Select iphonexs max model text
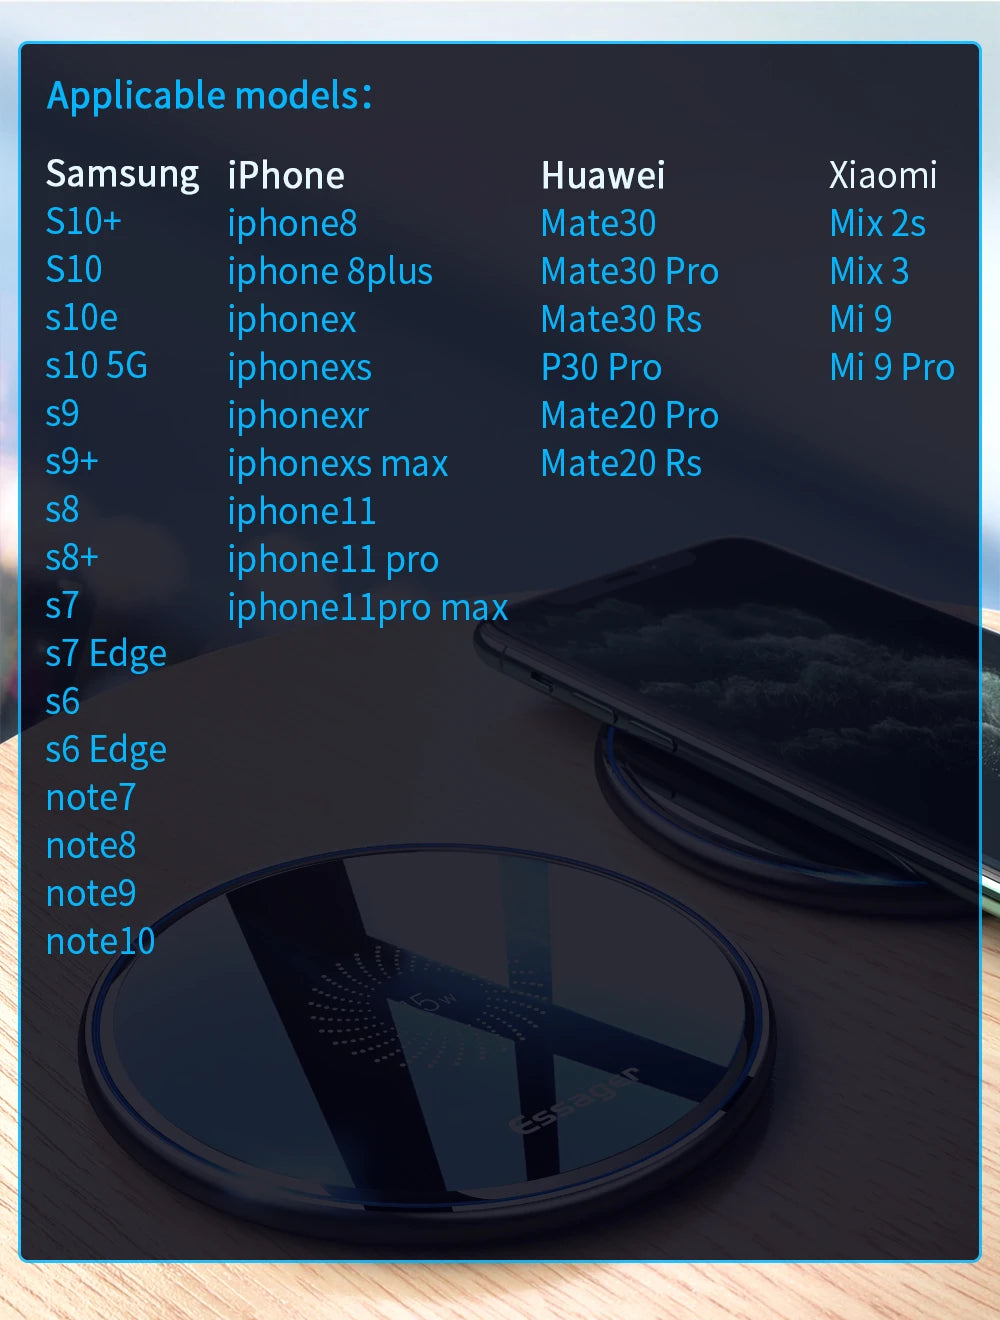 point(338,464)
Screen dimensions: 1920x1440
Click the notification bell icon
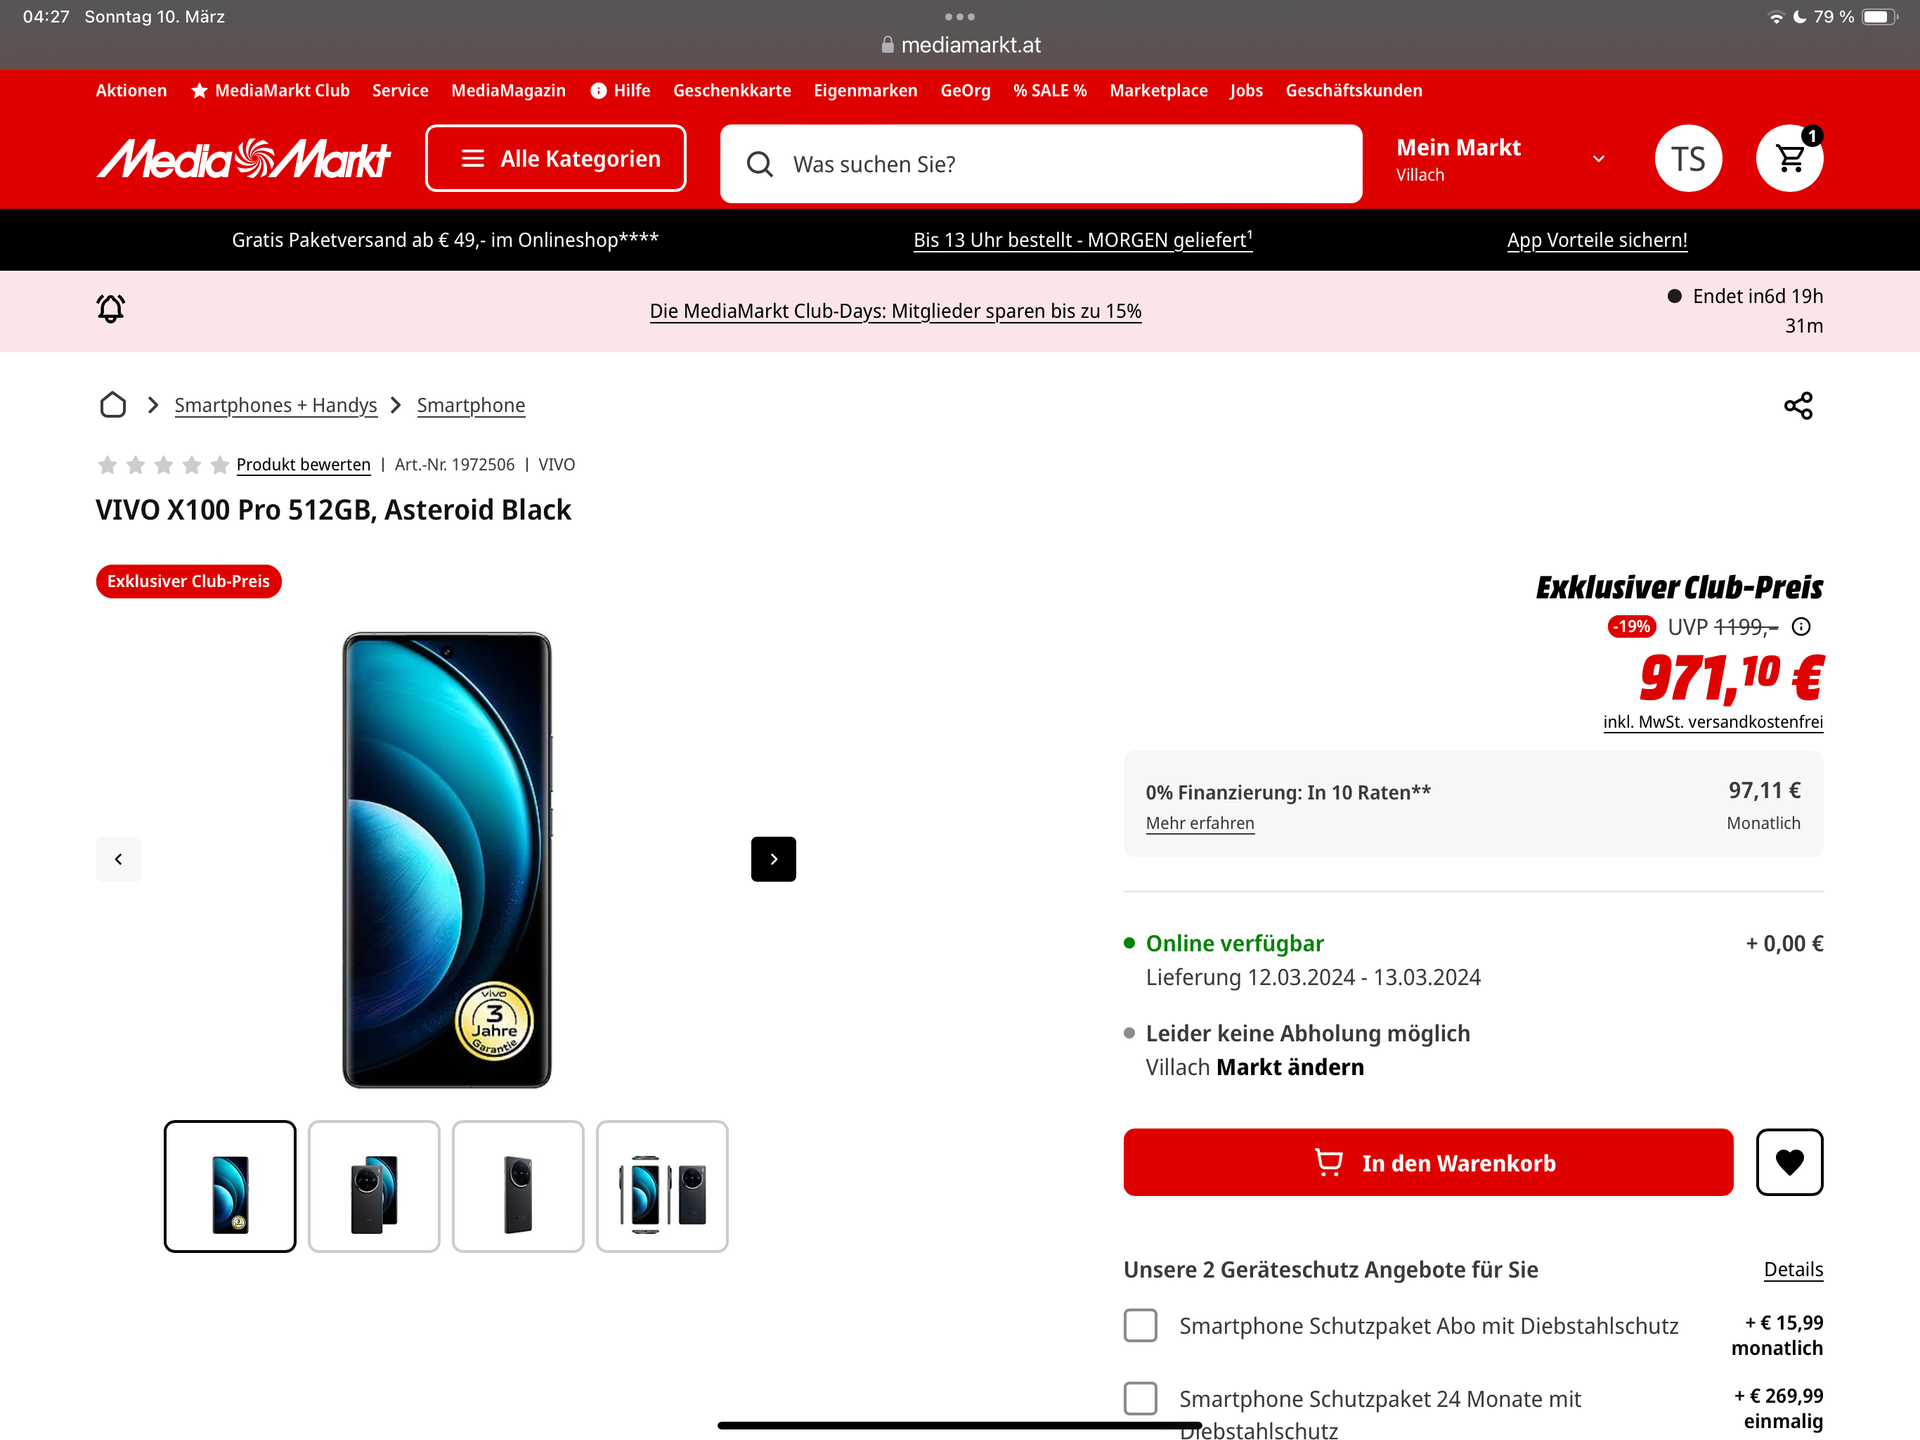(111, 309)
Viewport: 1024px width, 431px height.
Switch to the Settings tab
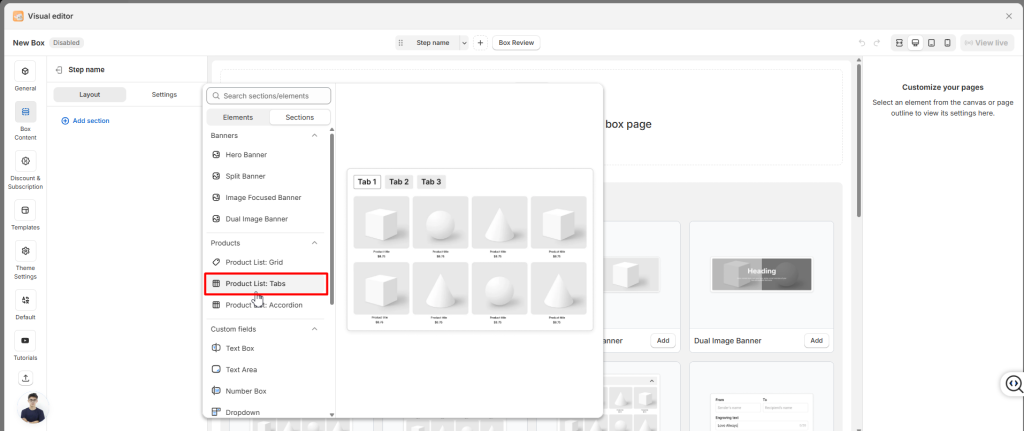[x=164, y=94]
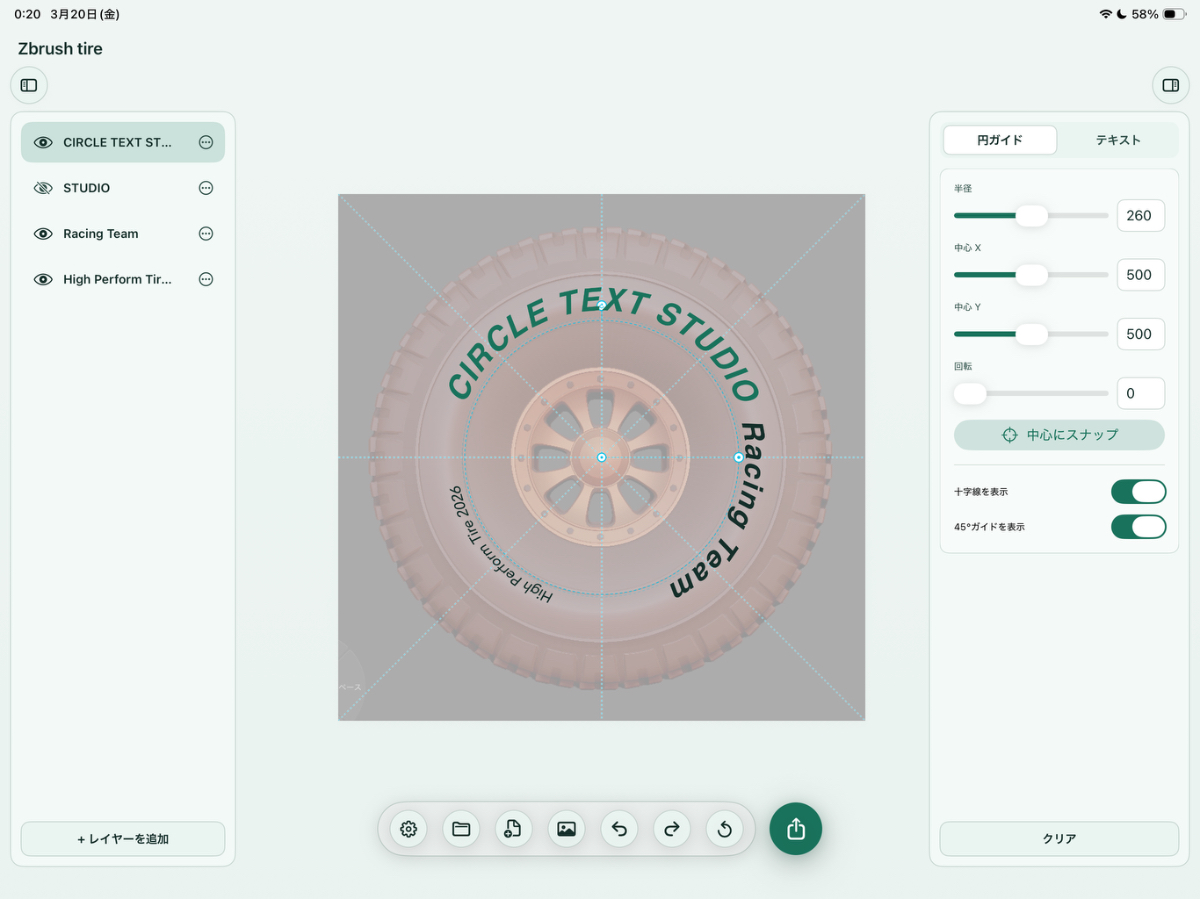Open the folder icon in toolbar
The image size is (1200, 899).
pos(461,829)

──────

__EXERCISE TASK__: Lay out every line of the rows above as a JSON list of strings, one string per line, with blank lines omitted. Leave the pictures out of the list.

__TASK OUTPUT__:
[
  "Select iphonexs max model text",
  " point(338,464)",
  "Screen dimensions: 1920x1440",
  "Click the notification bell icon",
  "(111, 309)",
  "Viewport: 1024px width, 431px height.",
  "Switch to the Settings tab",
  "[x=164, y=94]",
  "Open the folder icon in toolbar",
  "The image size is (1200, 899).",
  "pos(461,829)"
]